At the beginning of the year the World Health Organization issued a list of 5 practical tips to follow to start taking more care of your diet:
- Vary your diet: there is no food that contains all the nutrients that we need to live healthily. A proper diet must include a wide variety of fresh foods – and understanding how to combine them in a balanced way is the first step to keep your body strong and healthy.
- Reduce salt in your diet: everywhere in the world, people are consuming too much salt. On average individuals always consume twice the daily limit recommended by the WHO of 5 grammes (which is equivalent to about one teaspoonful) either through the foods themselves, salt added for seasoning, or salt in most processed products. Reducing salt intake helps protect the body from the onset of various diseases affecting the brain and cardio-circulatory systems.

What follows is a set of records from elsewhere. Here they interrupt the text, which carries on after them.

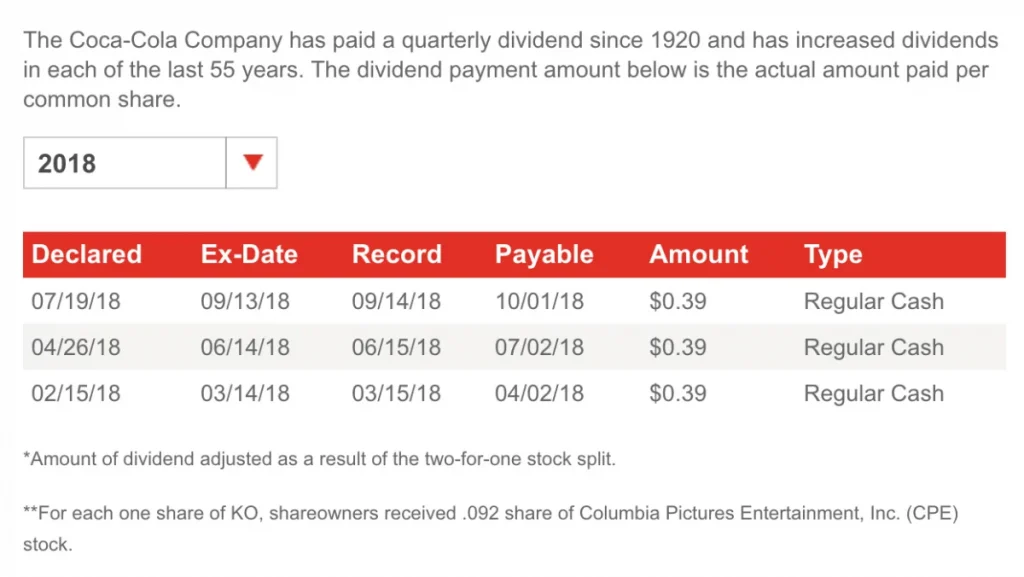Click the Record column header

pyautogui.click(x=396, y=255)
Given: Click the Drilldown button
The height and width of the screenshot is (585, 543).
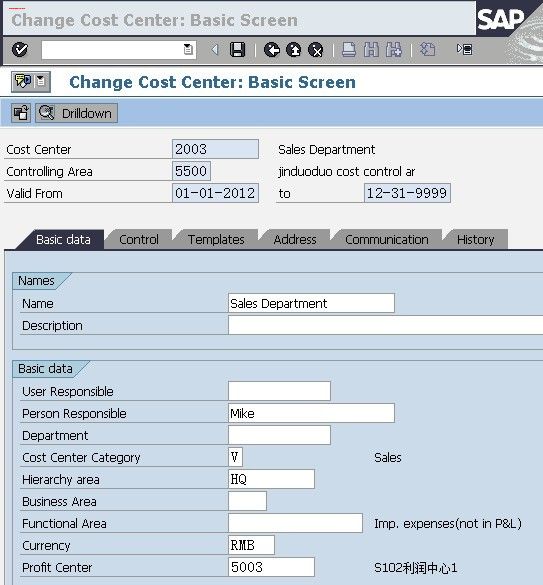Looking at the screenshot, I should [x=77, y=113].
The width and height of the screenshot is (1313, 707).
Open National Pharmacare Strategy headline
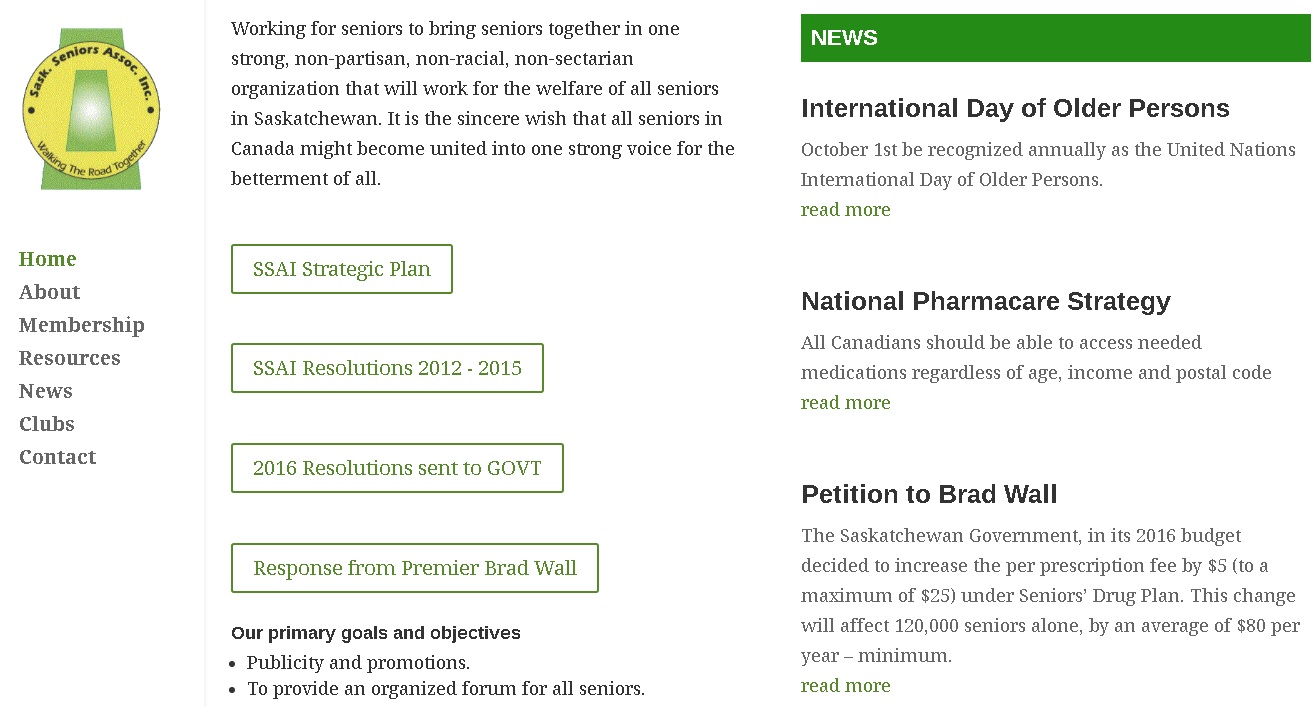[x=985, y=301]
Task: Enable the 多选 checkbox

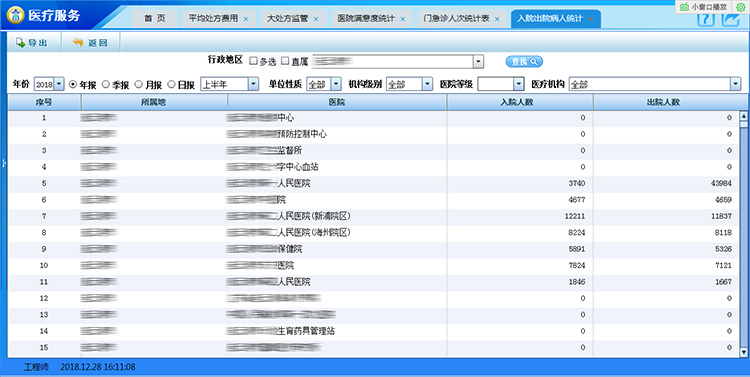Action: click(254, 61)
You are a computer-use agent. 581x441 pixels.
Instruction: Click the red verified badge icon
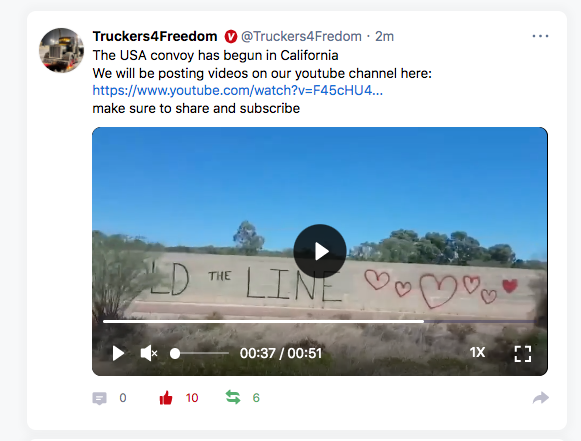pyautogui.click(x=230, y=36)
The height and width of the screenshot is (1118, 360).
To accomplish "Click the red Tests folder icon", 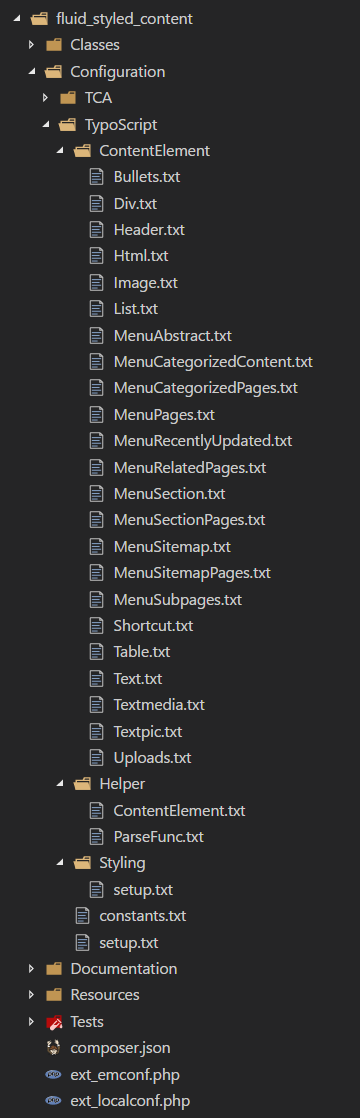I will (x=53, y=1022).

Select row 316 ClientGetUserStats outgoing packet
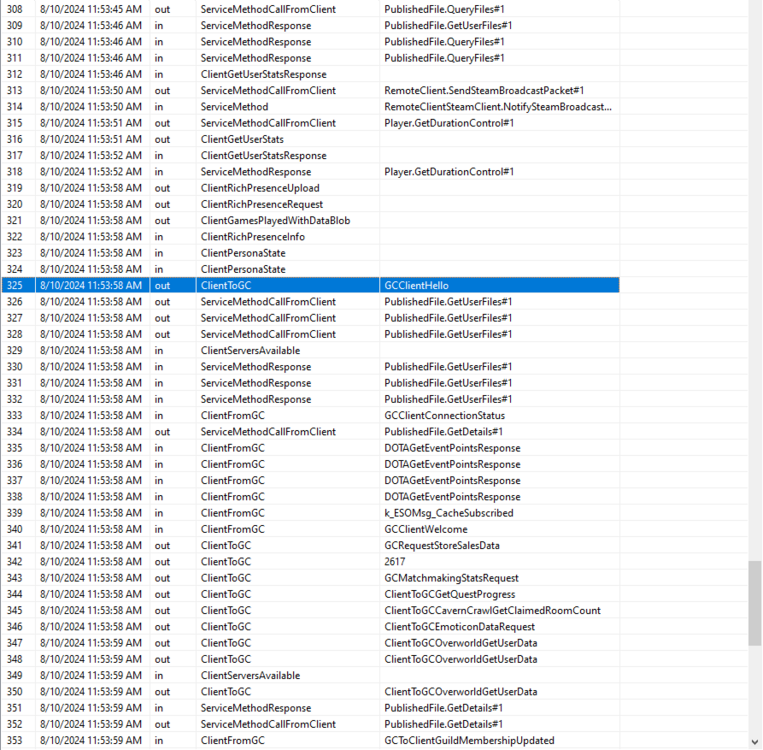242,139
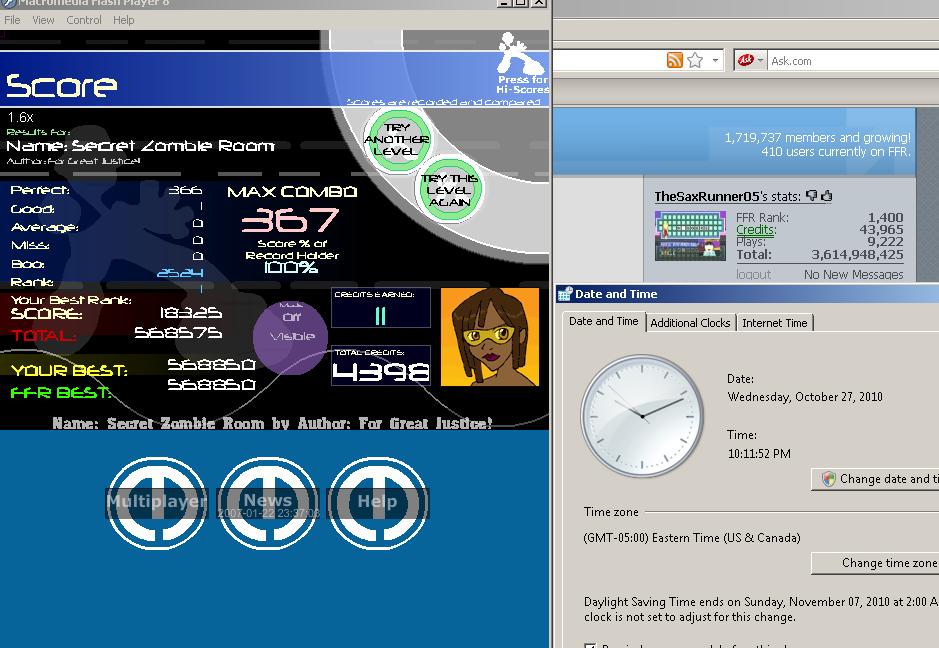Open the Credits link in stats panel
The height and width of the screenshot is (648, 939).
(756, 230)
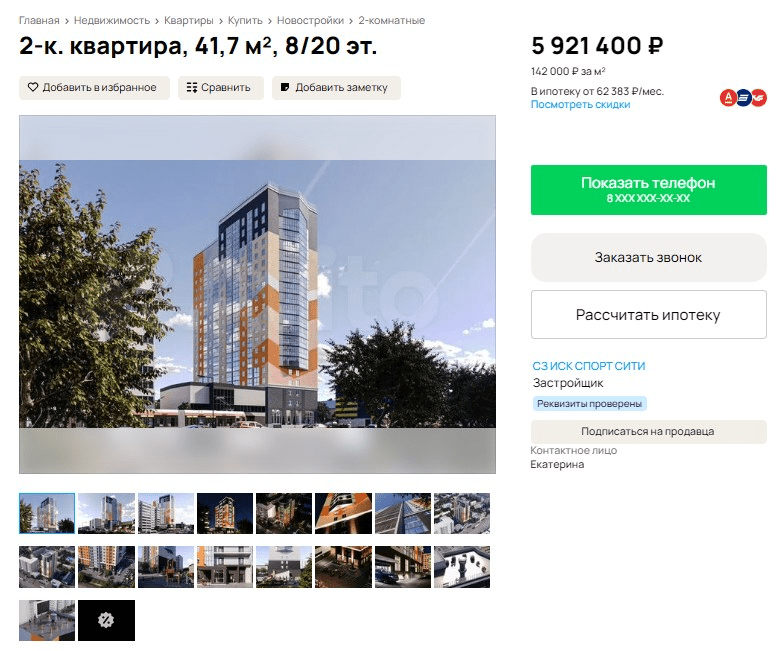Click the blue VTB bank logo icon

(x=744, y=98)
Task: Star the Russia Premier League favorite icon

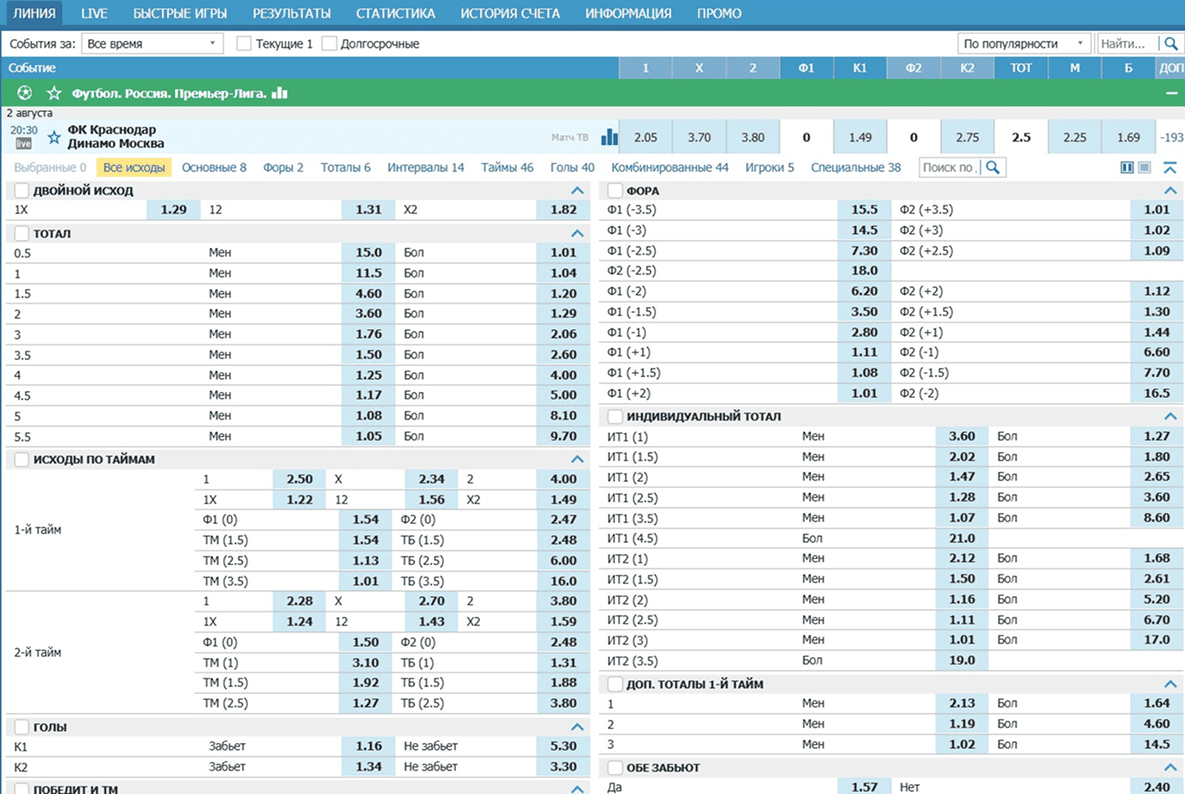Action: [54, 93]
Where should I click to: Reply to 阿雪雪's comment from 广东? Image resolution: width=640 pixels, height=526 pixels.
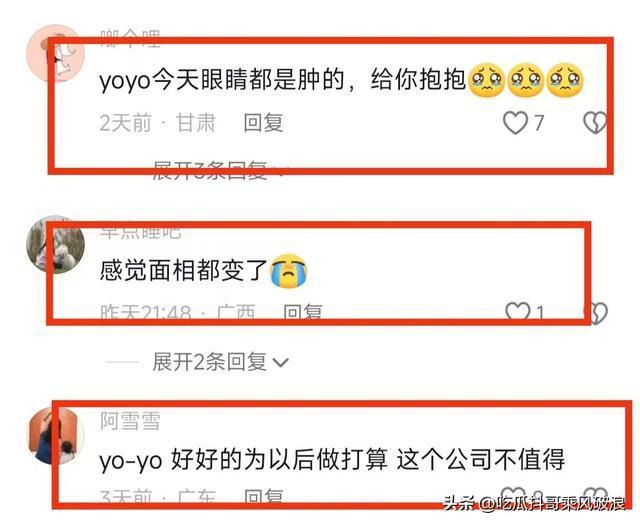click(263, 496)
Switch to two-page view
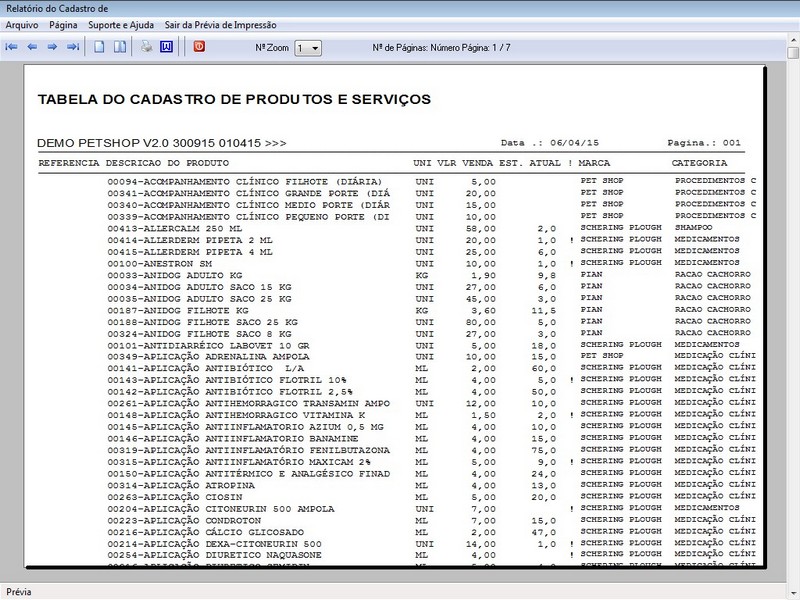Screen dimensions: 800x600 (x=120, y=47)
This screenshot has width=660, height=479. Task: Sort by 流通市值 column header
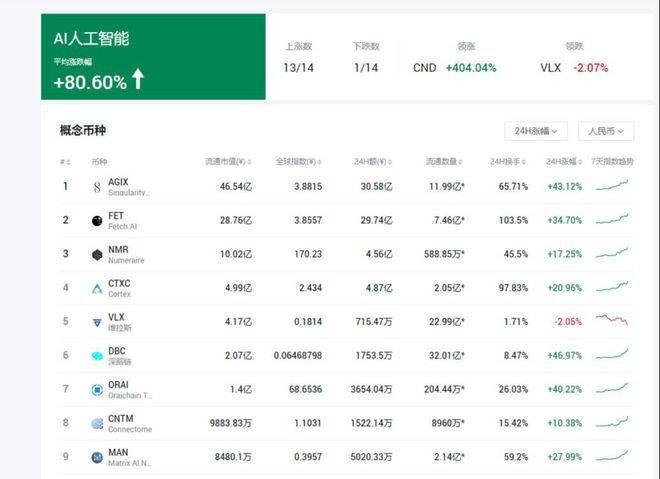point(230,161)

- Reduce the use of unhealthy fats: fats are essential nutrients for the proper functioning of our body. On average, the caloric intake of a balanced diet should consist of 25 – 30% fat: the key thing is to know how to choose the right types of fat. The substitution of saturated fats with unsaturated fats in the diet contributes to the maintenance of normal blood cholesterol levels and the reduction of trans fat intake, primarily found in fried and processed products of poor quality. It also helps to prevent various diseases typical of our times.
- Limit sugar intake: excessive intake of simple sugars has been associated with an increase in the onset of diabetes, obesity, metabolic syndrome and several other diseases. The sugars hidden in processed foods often prevent us from understanding how much dietary sugar we are actually consuming. To avoid excess consumption it’s a good idea to carefully read the labels of the products you are buying, to choose unprocessed foods and always stay within the daily dose recommended (about 20-25 g per day/6 teaspoonfuls, less than 10% of the daily calorie requirement).
- Avoid harmful use of alcohol: drinking too much or too often is dangerous for your health. In addition to indirect alcohol-related damage (road accidents, accidents at work, etc.), long term excessive alcohol consumption can cause serious direct damage to the liver, the cardio-circulatory and cerebral systems. Alcohol abuse is estimated to increase the risk of occurrence of more than 200 diseases. There is no universally recognised threshold for alcohol intake and each person has their own specific tolerance limit. In general, curbing the consumption of alcoholic beverages is always beneficial to the body, remember: Less is better.
Although 2019 has already begun, it is never too late to start taking care of yourself.